For Muslims around the world, the holy month of Ramadan is ritual to reconnect with family and commit to good thoughts and good deeds.
“Generally, Ramadan has been a large part of the year when it comes to having family over. It’s a way to have family come together and celebrate the year and have good food,” said Robleh Farah, a Stevenson Ranch resident. “It’s been a really fun time having Ramadan.”
This year, Ramadan begins on the evening of May 5 and ends on June 4. Muslims fast from sunrise to sunset, following the lunar calendar, as a type of solidarity with the poor. Once the sun is below the horizon, Muslims break their fast with Iftar, the evening meal. Farah said his family will eat dates and canjeero, a pancake-like bread unique to Somalia.

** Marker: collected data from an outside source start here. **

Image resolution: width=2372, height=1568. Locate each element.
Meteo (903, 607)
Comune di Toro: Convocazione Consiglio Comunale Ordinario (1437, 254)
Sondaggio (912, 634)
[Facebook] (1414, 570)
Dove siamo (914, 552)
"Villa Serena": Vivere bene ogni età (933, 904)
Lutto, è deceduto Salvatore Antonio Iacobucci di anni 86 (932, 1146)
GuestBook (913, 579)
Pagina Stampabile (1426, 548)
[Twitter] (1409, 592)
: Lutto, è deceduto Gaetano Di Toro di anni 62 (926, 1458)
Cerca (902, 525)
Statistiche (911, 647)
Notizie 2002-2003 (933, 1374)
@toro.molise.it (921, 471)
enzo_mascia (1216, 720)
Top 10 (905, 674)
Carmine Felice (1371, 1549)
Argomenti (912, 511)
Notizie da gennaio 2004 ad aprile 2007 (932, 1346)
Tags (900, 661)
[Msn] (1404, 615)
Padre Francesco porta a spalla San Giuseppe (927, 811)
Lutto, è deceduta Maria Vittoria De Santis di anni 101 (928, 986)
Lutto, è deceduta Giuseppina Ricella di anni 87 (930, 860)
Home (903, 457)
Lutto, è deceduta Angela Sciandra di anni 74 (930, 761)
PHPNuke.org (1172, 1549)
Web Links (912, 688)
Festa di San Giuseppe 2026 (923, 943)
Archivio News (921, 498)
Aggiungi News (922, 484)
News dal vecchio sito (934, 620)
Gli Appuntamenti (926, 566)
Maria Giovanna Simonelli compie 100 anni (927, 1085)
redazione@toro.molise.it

Through each day, children and families also learn about their faith in between prayers, reciting the Koran.
“We also have sessions of learning more about the religion, more about what’s right and what’s wrong, because nowadays there are many misconceptions,” said Mon Couja, former board of directors chairman at Al Umma Center of Santa Clarita Valley. “Over time, things have gotten deviated from the mainstream.”
Once Ramadan ends, the holiday of Eid begins. Children would also receive gifts, specifically money, Farah said.
Through Ramadan, Couja said Al Umma will hold evening feasts with community leaders and people from outside the faith as a way to spend time together, learn from each other and better connect with people in Santa Clarita. He also noted the physical effects, as the fast helps cleanse the body.
“After the end of the month, you feel enriched spiritually,” Couja said. “You feel closer to God because you’re practicing teachings with a conscious awareness, so you’re always aware of your actions, your behavior.”